Arrange everything from the line containing "You are a computer-use agent. Screen" down to the end of the listing as a numbered list. Skip blank lines and leave out the pictures.

[Start]

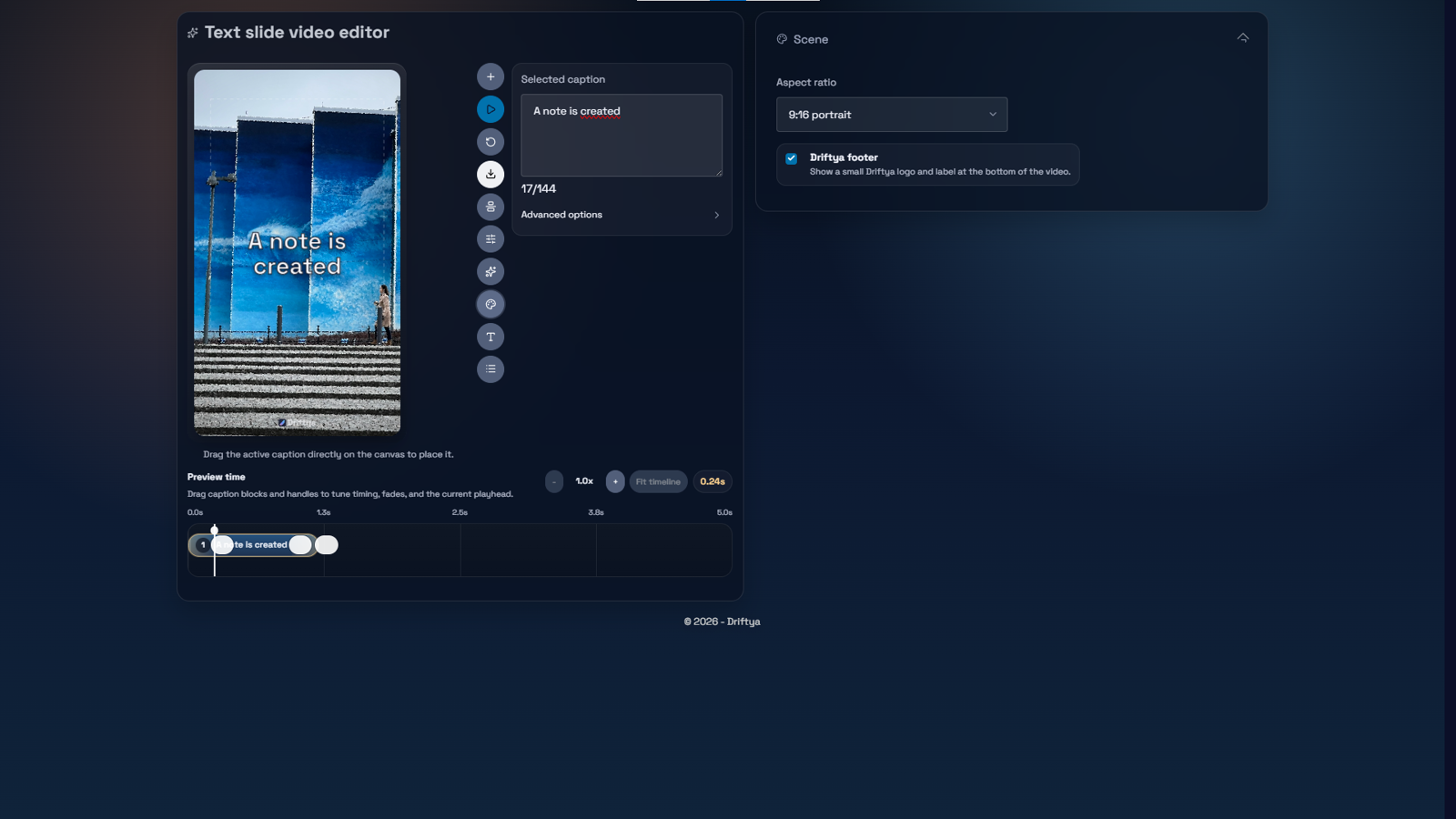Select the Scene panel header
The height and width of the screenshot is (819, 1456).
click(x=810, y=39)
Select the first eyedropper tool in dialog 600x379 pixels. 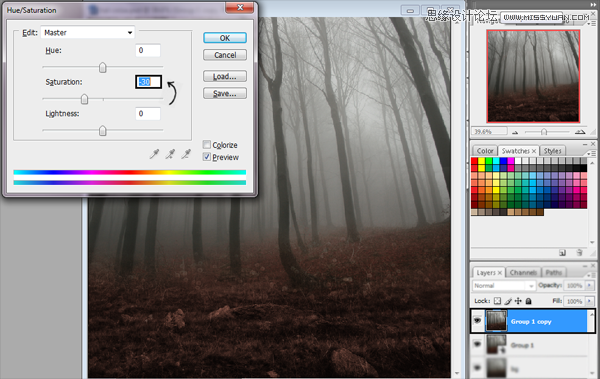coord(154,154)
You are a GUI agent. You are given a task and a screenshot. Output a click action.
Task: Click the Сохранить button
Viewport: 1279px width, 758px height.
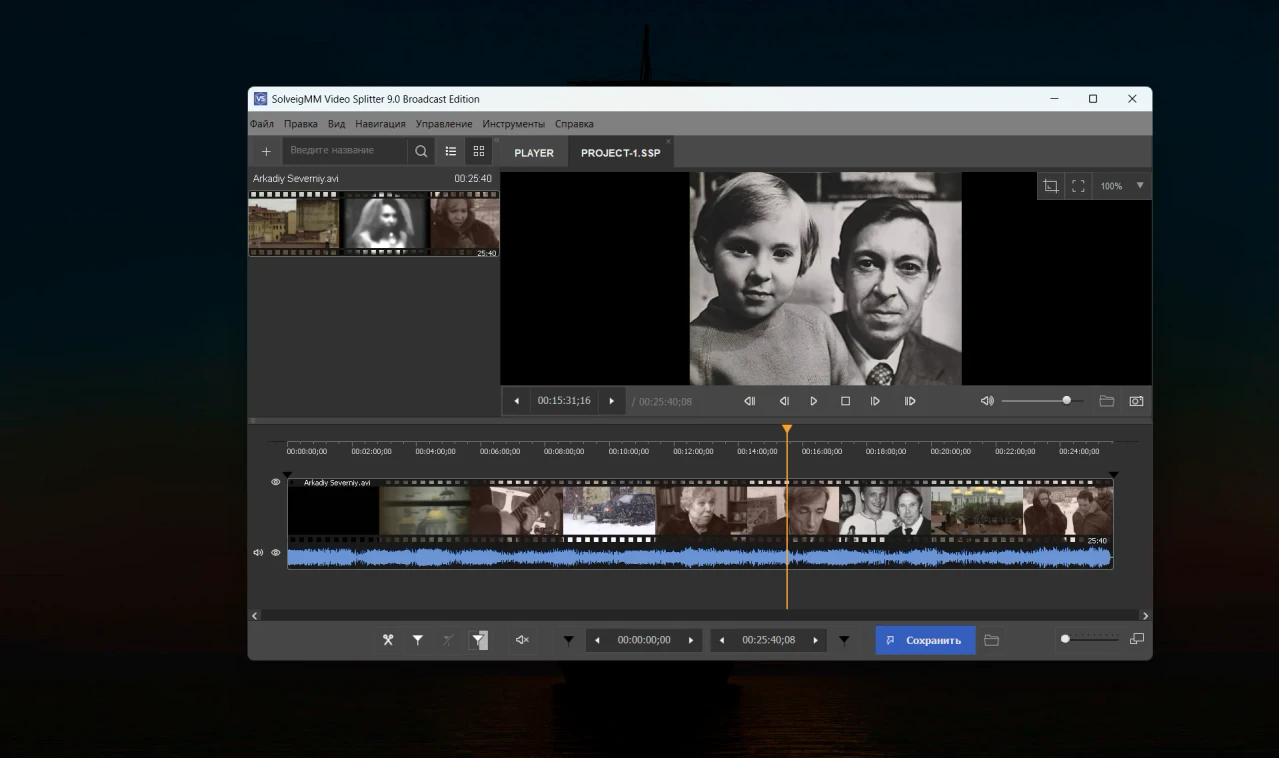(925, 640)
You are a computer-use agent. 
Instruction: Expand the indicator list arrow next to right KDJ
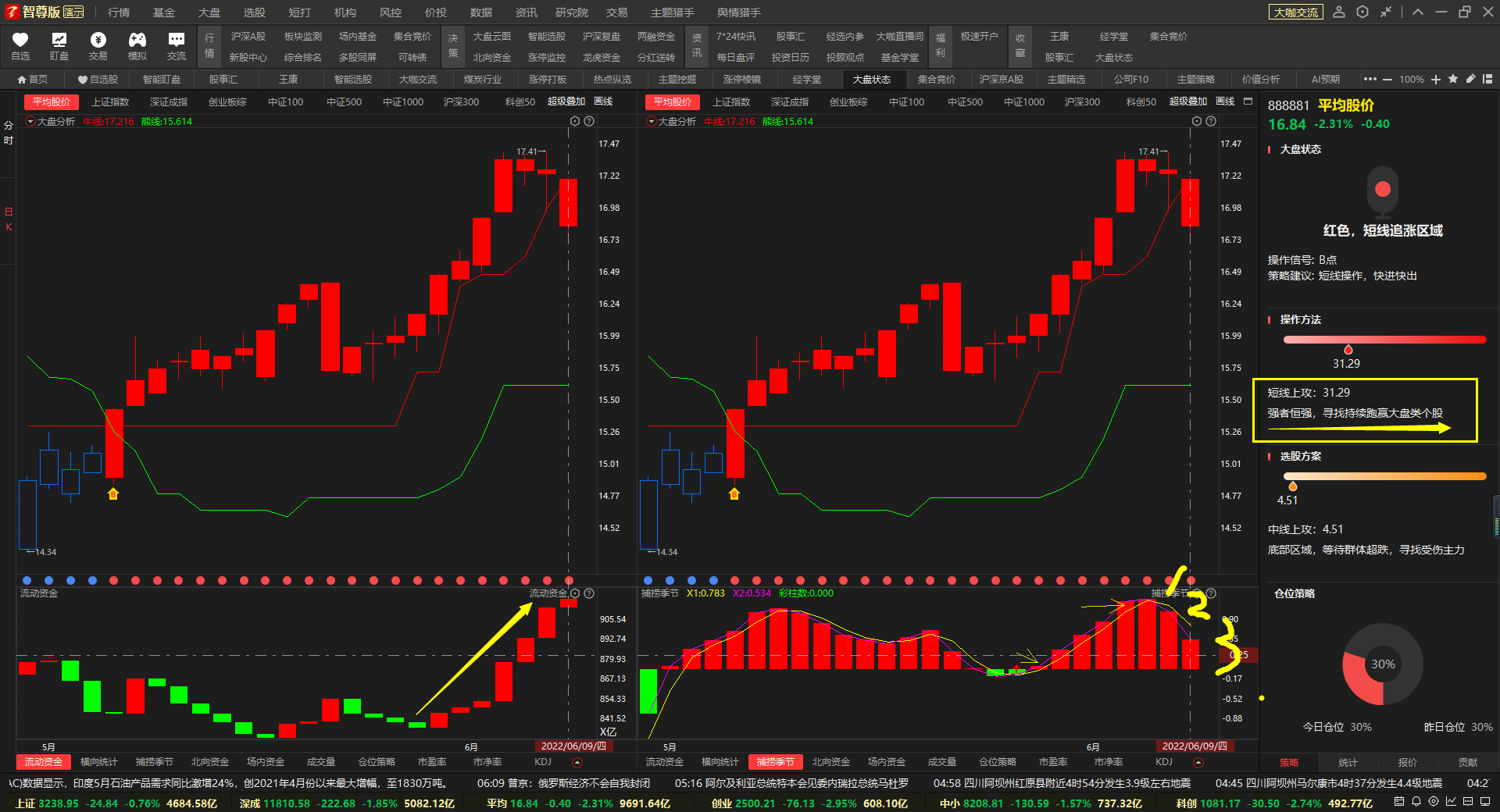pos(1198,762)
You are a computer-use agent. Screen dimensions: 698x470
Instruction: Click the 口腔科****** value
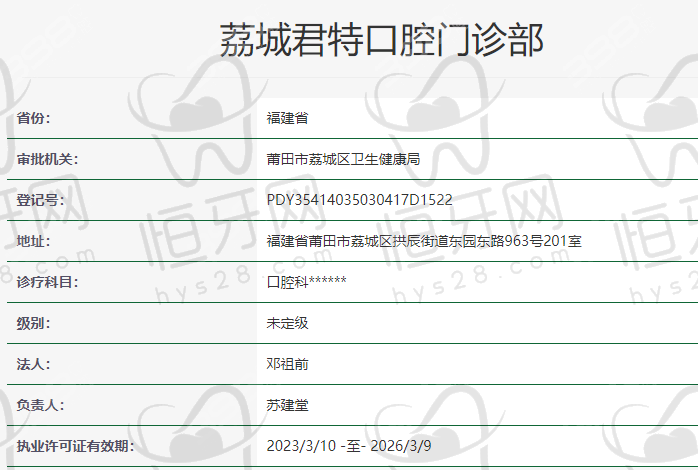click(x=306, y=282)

[End]

__EXPECTED ANSWER__.
1. You are a computer-use agent. Screen dimensions: 698x470
2. Instruction: Click the 口腔科****** value
3. click(x=306, y=282)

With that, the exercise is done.